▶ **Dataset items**
⟨

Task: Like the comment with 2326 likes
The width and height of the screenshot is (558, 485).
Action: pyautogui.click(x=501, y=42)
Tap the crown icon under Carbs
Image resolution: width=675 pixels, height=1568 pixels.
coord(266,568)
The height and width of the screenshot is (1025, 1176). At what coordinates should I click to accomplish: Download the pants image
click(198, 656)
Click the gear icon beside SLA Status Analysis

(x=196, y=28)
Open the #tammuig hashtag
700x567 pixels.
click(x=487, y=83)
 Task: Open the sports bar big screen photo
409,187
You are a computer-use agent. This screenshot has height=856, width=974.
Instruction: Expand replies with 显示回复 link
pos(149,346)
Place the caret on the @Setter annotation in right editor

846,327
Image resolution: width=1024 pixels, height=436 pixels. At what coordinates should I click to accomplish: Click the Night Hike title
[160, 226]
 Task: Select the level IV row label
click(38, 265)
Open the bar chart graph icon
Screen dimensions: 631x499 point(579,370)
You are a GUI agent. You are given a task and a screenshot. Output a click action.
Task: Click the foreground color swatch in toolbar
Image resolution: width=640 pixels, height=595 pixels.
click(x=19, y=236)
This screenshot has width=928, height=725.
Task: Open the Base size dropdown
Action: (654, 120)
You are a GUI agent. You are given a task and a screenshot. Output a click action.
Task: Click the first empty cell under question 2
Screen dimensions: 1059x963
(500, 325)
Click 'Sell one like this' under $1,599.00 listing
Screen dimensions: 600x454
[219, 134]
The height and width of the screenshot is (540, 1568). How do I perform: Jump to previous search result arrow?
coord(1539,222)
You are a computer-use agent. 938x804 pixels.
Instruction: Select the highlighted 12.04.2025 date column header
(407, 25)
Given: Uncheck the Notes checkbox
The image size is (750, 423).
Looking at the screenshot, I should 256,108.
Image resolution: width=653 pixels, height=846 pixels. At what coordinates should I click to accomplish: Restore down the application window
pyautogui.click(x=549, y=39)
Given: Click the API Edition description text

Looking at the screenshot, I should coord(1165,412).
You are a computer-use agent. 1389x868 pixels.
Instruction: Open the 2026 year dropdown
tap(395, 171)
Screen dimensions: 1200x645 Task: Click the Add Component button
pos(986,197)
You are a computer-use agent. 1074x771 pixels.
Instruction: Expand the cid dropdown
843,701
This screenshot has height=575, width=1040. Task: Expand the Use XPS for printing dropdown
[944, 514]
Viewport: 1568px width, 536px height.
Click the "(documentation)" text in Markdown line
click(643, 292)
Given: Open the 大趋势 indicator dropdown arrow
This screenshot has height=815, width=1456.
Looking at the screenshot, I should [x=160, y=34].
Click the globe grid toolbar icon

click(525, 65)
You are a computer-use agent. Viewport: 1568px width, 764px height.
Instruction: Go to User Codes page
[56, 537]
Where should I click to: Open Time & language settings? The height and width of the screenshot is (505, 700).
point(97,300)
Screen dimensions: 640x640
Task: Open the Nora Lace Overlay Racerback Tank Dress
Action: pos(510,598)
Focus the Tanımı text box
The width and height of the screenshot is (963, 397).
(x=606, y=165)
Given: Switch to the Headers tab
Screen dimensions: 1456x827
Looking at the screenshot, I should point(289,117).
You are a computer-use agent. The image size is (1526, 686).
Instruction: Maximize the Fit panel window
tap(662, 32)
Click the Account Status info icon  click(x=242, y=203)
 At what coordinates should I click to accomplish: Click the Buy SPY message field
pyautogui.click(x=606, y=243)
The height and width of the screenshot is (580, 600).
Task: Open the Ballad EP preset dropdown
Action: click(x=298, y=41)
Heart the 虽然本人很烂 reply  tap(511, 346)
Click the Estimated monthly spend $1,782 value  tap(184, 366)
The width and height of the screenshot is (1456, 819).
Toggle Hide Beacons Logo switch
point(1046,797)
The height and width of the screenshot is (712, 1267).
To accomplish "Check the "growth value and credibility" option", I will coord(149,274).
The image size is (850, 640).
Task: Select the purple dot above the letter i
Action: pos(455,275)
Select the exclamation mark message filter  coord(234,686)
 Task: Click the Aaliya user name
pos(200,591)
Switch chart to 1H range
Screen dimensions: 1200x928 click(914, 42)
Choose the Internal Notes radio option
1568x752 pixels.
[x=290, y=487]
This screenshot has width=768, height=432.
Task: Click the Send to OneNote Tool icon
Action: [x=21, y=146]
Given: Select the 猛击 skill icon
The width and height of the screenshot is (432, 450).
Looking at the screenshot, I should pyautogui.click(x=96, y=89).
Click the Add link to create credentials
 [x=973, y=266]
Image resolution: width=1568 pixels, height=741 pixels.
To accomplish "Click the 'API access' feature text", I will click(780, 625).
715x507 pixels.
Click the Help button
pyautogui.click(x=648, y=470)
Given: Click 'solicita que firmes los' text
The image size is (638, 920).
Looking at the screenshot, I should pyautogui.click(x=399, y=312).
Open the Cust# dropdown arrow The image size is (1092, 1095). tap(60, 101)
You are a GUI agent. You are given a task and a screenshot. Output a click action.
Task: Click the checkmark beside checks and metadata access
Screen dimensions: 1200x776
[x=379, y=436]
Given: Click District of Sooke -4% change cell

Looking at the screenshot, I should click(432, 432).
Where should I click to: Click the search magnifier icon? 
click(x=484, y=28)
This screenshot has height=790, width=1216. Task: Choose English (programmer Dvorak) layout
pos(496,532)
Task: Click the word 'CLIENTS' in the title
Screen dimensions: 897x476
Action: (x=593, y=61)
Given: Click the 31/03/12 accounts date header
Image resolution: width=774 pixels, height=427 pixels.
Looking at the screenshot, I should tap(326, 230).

⟩

▶ **WHAT YOU ARE ASKED TO DO**
Find the string "computer" in the entries above and return each line that holds it.

▶ **ANSWER BELOW**
You are a computer-use agent. This screenshot has height=856, width=974.
You are a computer-use agent. 938x804 pixels.
You are a computer-use agent. 1389x868 pixels.
You are a computer-use agent. 1074x771 pixels.
You are a computer-use agent. Viewport: 1568px width, 764px height.
You are a computer-use agent. The image size is (1526, 686).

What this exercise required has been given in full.